Location
- Country: Canada
- Province: Alberta

Physical characteristics
- Mouth: North Saskatchewan River
- • coordinates: 53°37′59″N 113°19′32″W﻿ / ﻿53.63302°N 113.32556°W

Basin features
- River system: Saskatchewan River

= Horsehills Creek =

Horsehills Creek is a creek that flows in the far northeastern corridor of the city of Edmonton, Alberta, Canada. The creek is a minor tributary to the North Saskatchewan River and is surrounded by agricultural fields and native vegetation. The City of Edmonton considers Horsehills Creek a designated protected site, because of the flora and fauna located in patches of forest and wetlands.

== Topography ==
The area is generally flat with some light sloping and low isolated hills. However, the creek's ravine itself is a much more sharper depression in the land as it drains into the river. The creek's banks are less steep upstream and tend to be shallow depressions in the surrounding land.

== Watercourse ==
Horsehills Creek is fed by sloughs and lakes which occur in the north of Edmonton; the creek's water levels tend to be low, especially in the summer when sloughs tend to dry out.
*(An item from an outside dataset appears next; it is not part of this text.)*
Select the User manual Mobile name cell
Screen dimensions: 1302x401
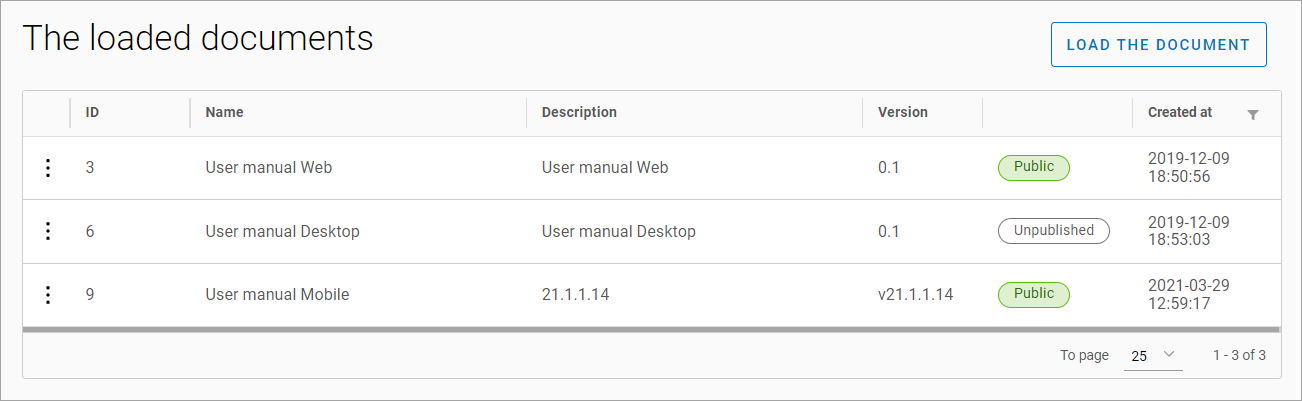click(277, 295)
It has many tributaries which all join as one large creek, a portion of which is culverted in order for it to flow rather than filling it. There are no known manmade courses for the creek to follow. Horsehills Creek is also fed by groundwater, generally in the ravine portion. Its hydrology is very similar to that of Rat Creek except that it flows through its entire length and has not been changed nor destroyed throughout its history.